Atividade contribui para a formação profissional e compreensão de diferentes realidades

lara fogaça Notícia 04/05/2026 12:46

Visita técnica proporcionou aos estudantes conhecer hábitos e cultura da comunidade indígena (Fotos:Divulgação)


Na data em que se comemora o Dia dos Povos indígenas, 19 de abril, cerca de 40 estudantes do curso de Serviço Social do Câmpus de Palmas da Universidade Estadual do Tocantins (Unitins), participaram de uma visita técnica à Aldeia Boa Vista, do povo Xerente, situada nas proximidades do município de Tocantínia.

A atividade foi supervisionada pelo o professor Marcelo Alessandro Honorato, docente responsável pelo componente curricular de Fundamentos da Antropologia, e teve como proposta acadêmica integrar os conhecimentos teóricos à prática vivencial, por meio de uma imersão direta na realidade cultural e social da aldeia.

O objetivo central, de acordo com o professor Marcelo Alessandro, foi proporcionar aos estudantes uma experiência antropológica e cultural ao levá-los a observar in loco a organização e os desafios de uma das comunidades originárias do país.

A jornada dos acadêmicos começou pela manhã, saindo às 07h30 da sede administrativa da Unitins em Palmas, com retorno no início da tarde.

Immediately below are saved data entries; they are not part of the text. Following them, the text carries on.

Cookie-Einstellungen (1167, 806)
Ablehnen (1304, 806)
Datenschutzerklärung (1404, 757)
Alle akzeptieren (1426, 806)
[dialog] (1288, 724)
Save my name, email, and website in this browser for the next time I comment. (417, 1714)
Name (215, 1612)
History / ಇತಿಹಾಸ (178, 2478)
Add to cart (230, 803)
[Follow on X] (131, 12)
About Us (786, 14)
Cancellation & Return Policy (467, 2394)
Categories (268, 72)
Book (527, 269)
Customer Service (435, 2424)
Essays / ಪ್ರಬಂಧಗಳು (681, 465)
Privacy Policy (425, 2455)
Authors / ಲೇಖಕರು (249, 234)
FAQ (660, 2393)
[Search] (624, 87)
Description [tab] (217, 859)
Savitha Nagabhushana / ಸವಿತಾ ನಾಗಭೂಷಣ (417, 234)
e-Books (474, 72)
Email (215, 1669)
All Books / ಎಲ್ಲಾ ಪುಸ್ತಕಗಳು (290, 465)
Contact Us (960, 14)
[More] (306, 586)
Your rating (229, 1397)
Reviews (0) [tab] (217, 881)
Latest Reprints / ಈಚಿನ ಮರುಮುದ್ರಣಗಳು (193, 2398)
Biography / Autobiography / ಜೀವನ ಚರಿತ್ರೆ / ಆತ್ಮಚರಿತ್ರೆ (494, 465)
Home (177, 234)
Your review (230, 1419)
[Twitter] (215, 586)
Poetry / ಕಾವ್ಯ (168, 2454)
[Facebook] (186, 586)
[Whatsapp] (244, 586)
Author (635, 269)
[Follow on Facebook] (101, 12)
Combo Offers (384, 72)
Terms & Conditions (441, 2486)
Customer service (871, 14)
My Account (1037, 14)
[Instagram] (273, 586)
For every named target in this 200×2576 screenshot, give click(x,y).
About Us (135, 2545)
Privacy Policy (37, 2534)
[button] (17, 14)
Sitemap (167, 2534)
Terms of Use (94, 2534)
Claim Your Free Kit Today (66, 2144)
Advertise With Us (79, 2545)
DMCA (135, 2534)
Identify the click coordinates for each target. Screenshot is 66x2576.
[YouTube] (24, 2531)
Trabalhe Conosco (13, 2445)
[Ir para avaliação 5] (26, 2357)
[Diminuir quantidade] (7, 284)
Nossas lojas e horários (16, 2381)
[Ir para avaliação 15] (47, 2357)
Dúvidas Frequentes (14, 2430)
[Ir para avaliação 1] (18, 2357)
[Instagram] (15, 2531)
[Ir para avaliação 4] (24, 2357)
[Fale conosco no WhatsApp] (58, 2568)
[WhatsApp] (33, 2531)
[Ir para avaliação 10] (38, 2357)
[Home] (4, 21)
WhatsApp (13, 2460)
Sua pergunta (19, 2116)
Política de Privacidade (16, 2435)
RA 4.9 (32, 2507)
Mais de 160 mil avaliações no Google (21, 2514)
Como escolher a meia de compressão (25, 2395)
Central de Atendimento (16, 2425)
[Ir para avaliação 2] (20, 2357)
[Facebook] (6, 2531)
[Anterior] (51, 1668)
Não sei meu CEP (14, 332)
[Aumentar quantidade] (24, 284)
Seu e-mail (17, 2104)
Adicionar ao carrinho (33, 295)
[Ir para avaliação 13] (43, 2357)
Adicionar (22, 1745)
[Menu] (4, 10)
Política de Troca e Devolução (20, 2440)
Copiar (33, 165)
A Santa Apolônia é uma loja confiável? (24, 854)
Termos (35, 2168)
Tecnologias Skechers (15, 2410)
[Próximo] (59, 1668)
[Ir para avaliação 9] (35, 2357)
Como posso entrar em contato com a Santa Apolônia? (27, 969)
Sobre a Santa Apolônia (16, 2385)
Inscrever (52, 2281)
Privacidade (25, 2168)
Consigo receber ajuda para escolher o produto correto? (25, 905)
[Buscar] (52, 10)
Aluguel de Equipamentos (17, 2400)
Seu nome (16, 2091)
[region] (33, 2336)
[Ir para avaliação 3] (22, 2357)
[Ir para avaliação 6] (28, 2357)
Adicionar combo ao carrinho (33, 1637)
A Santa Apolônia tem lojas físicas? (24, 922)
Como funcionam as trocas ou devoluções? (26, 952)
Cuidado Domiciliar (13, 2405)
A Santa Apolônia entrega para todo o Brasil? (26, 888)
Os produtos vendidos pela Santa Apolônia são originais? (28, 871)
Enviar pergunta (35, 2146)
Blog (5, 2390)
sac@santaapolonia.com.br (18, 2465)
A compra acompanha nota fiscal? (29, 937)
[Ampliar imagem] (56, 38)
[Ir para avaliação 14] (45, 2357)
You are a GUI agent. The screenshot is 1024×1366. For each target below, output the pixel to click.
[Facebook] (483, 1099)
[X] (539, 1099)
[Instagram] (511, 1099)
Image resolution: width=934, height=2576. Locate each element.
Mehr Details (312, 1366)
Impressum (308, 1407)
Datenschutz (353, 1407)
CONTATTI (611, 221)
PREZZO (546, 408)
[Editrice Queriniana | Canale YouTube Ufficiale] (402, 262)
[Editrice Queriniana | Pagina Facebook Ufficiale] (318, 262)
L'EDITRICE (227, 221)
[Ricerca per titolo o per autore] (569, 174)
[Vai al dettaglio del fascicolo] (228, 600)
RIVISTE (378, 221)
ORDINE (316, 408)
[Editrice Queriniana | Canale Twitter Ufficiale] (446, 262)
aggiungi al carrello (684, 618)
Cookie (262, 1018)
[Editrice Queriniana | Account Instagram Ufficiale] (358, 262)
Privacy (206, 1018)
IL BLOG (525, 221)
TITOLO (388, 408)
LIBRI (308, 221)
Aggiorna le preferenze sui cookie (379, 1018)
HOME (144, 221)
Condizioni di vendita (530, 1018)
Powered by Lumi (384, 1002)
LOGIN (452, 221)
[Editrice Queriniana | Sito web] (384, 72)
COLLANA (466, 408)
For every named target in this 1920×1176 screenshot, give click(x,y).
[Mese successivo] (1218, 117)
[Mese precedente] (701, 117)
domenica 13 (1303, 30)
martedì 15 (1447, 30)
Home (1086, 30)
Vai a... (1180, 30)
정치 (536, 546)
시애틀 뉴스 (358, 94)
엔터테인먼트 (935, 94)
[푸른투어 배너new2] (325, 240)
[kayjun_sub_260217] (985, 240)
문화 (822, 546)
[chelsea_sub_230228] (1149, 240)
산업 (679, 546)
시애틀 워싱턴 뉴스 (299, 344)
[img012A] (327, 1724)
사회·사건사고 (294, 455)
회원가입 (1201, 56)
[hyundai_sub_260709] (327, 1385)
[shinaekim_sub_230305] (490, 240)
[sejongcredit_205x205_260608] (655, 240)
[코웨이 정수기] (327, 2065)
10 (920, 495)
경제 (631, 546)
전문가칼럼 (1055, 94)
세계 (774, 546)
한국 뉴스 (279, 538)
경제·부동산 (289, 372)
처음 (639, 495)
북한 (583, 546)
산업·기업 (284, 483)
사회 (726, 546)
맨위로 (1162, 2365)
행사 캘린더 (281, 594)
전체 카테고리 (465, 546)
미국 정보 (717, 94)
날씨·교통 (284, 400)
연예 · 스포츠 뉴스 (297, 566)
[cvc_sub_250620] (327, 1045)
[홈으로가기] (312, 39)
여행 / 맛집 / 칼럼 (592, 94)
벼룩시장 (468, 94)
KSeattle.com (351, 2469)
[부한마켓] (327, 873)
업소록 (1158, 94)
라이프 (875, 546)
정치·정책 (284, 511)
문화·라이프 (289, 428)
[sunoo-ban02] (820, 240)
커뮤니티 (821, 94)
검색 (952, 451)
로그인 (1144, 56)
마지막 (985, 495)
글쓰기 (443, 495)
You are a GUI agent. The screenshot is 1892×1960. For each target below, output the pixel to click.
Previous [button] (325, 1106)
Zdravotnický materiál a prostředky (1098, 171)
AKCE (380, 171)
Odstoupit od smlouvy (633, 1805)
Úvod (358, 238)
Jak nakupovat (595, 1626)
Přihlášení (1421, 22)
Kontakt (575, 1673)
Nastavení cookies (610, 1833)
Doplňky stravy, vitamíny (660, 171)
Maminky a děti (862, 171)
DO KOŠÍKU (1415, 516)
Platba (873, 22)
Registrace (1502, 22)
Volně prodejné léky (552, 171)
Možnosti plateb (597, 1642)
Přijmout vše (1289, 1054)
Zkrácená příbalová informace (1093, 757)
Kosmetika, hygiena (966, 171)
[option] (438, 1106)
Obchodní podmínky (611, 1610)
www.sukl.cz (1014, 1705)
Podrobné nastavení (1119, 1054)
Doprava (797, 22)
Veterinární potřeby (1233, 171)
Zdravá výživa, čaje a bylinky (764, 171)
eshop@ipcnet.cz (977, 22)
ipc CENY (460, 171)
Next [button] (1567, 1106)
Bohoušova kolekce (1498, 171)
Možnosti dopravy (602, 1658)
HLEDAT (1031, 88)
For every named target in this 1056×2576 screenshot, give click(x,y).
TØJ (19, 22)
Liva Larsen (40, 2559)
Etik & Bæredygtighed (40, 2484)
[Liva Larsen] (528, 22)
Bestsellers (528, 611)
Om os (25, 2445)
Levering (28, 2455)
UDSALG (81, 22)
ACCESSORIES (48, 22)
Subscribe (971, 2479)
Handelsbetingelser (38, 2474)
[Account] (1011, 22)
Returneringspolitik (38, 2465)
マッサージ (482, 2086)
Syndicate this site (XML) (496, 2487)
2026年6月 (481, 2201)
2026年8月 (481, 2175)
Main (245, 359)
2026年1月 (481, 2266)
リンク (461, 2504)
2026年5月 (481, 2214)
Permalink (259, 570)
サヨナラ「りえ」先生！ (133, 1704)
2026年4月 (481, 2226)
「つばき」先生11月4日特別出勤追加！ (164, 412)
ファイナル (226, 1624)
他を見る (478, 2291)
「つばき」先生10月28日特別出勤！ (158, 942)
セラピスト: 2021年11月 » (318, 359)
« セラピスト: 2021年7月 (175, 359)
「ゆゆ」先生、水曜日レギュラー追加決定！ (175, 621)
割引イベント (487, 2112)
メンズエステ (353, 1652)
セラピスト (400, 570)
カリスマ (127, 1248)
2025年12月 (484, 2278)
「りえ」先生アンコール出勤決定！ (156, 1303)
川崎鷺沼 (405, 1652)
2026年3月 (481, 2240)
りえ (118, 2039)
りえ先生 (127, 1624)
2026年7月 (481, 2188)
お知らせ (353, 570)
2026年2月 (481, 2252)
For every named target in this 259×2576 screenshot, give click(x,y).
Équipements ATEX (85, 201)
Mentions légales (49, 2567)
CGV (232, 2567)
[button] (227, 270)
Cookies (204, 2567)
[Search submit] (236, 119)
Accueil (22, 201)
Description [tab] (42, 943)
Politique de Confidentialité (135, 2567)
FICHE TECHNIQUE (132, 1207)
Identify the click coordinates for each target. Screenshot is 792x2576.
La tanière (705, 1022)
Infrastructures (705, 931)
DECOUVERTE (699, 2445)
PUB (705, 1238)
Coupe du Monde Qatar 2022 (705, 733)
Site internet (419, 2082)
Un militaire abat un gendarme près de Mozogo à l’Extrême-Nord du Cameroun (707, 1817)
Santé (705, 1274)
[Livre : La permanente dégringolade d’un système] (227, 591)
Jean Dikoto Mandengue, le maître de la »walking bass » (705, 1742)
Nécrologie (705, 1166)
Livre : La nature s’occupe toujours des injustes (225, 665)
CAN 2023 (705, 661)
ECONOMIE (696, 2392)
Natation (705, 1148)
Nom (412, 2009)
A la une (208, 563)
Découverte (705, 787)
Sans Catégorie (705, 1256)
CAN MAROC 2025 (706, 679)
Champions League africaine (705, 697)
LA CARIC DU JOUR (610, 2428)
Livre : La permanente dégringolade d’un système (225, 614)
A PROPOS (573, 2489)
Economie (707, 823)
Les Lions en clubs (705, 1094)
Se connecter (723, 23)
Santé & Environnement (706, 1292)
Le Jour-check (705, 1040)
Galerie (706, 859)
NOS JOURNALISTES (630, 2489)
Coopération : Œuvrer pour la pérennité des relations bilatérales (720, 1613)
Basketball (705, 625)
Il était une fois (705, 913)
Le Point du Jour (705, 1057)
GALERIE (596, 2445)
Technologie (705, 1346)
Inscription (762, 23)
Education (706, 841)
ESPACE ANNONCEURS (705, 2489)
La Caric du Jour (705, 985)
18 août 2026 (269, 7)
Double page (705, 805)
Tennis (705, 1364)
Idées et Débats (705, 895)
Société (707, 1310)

Chegando no destino, os estudantes foram recebidos pela Cacique Noemi junto com os demais membros da aldeia Boa Vista e aproveitaram de uma programação variada com corridas, lutas, muita música e trocas culturais.

 

Experiência buscou ampliar aprendizado e contribuir com a formação profissional dos acadêmicos


Segundo Marcelo Alessandro, a vivência prática contribuiu para a compreensão da realidade por meio de uma análise da diversidade cultural e das condições de vida na aldeia, além de ser para os acadêmicos, uma oportunidade de aplicação dos conceitos antropológicos discutidos em aula para interpretar contextos sociais reais. “Na sala de aula, discutimos a 'questão social', na aldeia, os estudantes perceberam como essa questão se manifesta especificamente na vida dos povos originários” avaliou o professor.

Marcelo completou defendendo um aspecto central da atividade. “É fundamental compreendermos que a visita técnica à Aldeia Boa Vista não foi apenas uma atividade extracurricular, mas uma etapa central da formação acadêmica e profissional dos estudantes em Serviço Social. O assistente social precisa ter uma visão crítica e descolonial. Visitar o povo Xerente exige que deixem de lado visões estereotipadas e passem a compreender a organização social e política deles sob a ótica da autodeterminação”, analisou.

Por fim, o professor enfatizou a oportunidade de desenvolver nos alunos uma visão crítica e humana e apontou outro aspecto importante da visita: compreender como o Serviço Social pode mediar o acesso a políticas públicas sem ferir a cultura local.